## Start Data

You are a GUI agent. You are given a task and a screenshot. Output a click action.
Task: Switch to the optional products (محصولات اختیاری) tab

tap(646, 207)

## End Data
## Start Data

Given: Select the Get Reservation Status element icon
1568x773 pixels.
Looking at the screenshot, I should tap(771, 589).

## End Data

Stated problem: Format the items in the part that opens with the line containing "You are a GUI" and closes with the line containing "tap(646, 207)" as a two-column CSV with the headers request and answer. Write one row per item, putting each text and its answer in a quoted field and replacing line breaks with spaces.

Solution for this exercise:
request,answer
"You are a GUI agent. You are given a task and a screenshot. Output a click action. Task: Switch to the optional products (محصولات اختیاری) tab","tap(646, 207)"